The method to do so was to use SFTP to transfer the files on a weekly basis to my local machine. Although this was quite fast for a one-time operation, it soon became apparent that the list of commands to run was quite long and would be tedious to do on a long-term basis. I wrote an automated script that would perform the entire download process, including connecting, moving to the right remote folder, downloading, deleting duplicate files, and logging details. It is a bit more challenging than initially imagined, as there were lots of consistency issues with deleting existing files from the remote machine (limited storage), maintaining exactly one copy of each file locally, and accounting for any potential disruptions while downloading with limited bandwith.  This became a one-click persistent service that would take care of the download process so that I wouldn't have to.

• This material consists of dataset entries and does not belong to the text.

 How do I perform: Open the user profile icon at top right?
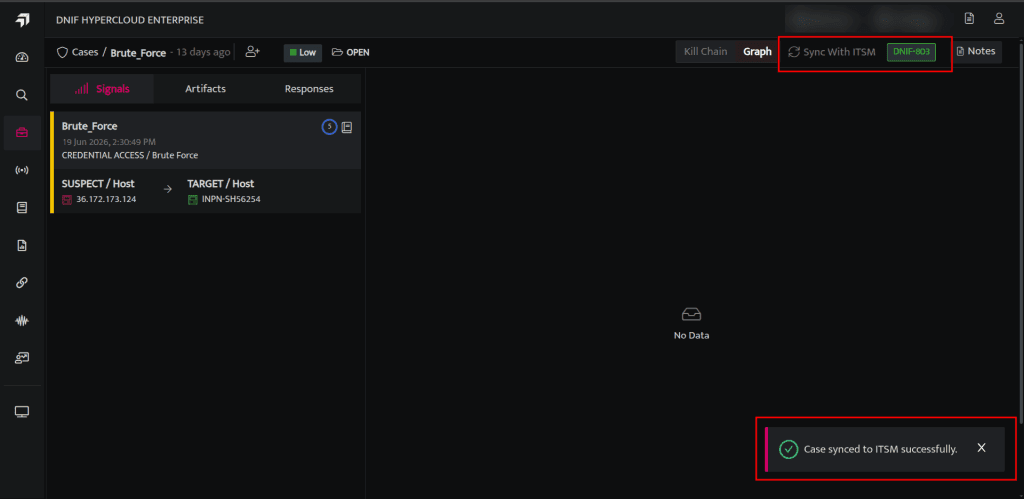(x=999, y=18)
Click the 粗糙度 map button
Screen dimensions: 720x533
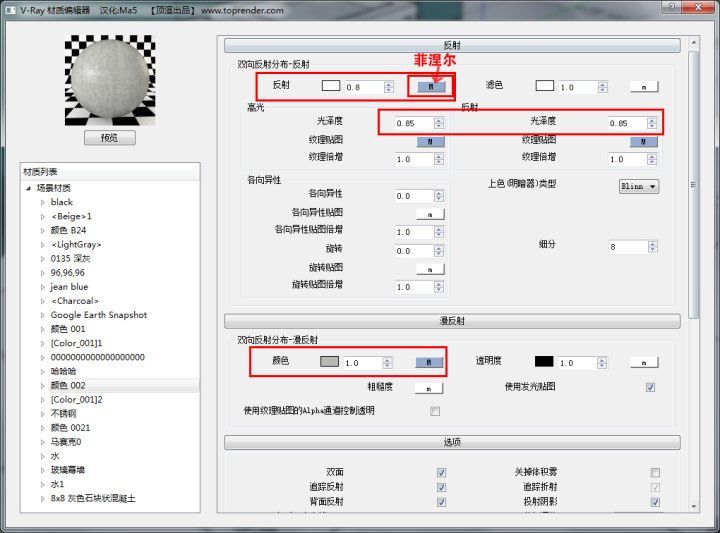[x=430, y=387]
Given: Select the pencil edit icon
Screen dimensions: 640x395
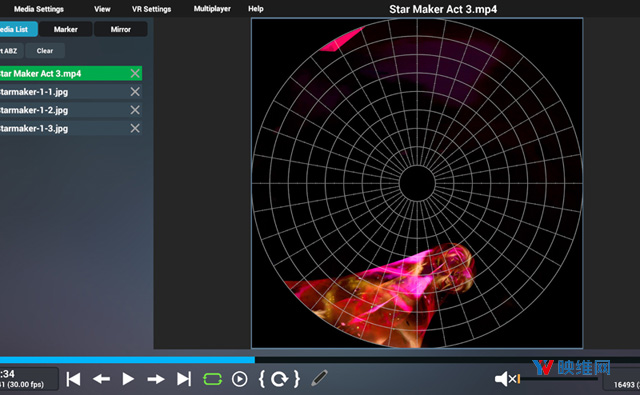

I just needed to remember clicking it each week.

Note that the large text files were kept in their entirety, even though much of the data was redundant. A system to process the data will be designed for the future so this necessitates the additional local storage cost.

## Larger Scale Processing and Automation

As more files were collected, the need for more organization was apparent and I developed more robust tools to handle the data.

The existing patchwork of scripts had worked well and worked correctly, but it was a chore to get it all done each time. A fair amount of concentration was required to ensure that the scripts were run in the correct order, that nothing had malfunctioned, that the network and connection with the VM was up, and that the correct files were transferred and processed. Finally, it was most taxing to ensure that only one copy of each file remained and was securely stored. 

The solution of this was a master script that ran all necessary parts in the correct order. This involved a bit of shell scripting within Python and other operating system instructions, but it became possible to do all the processing needed in one click. However, another problem remained as the scripting was hard to read and would be difficult to modify in the future if I ever needed to. So I spent more time modularizing the code and organizing it into logical components so that future me would be thankful!

Finally, it was satisfying to see the single source of truth on my local computer. All the files were neatly organized, backed up, and ready to use. And, it was good to know that I could start collecting more data at any time, in one click.

## Data Collection Timeline and Diminishing Returns

The period of approximately 2 months from which the data was collected is ideal given the limited computing resources and smaller scale of prediction that will occur in the project. Although more data is better, there are diminishing returns given that patterns of bus arrival times does not deviate significantly from one period to the next. For more substantial production systems, the current system can definitely be used and implemented as a persistent, reliant service that runs at all hours.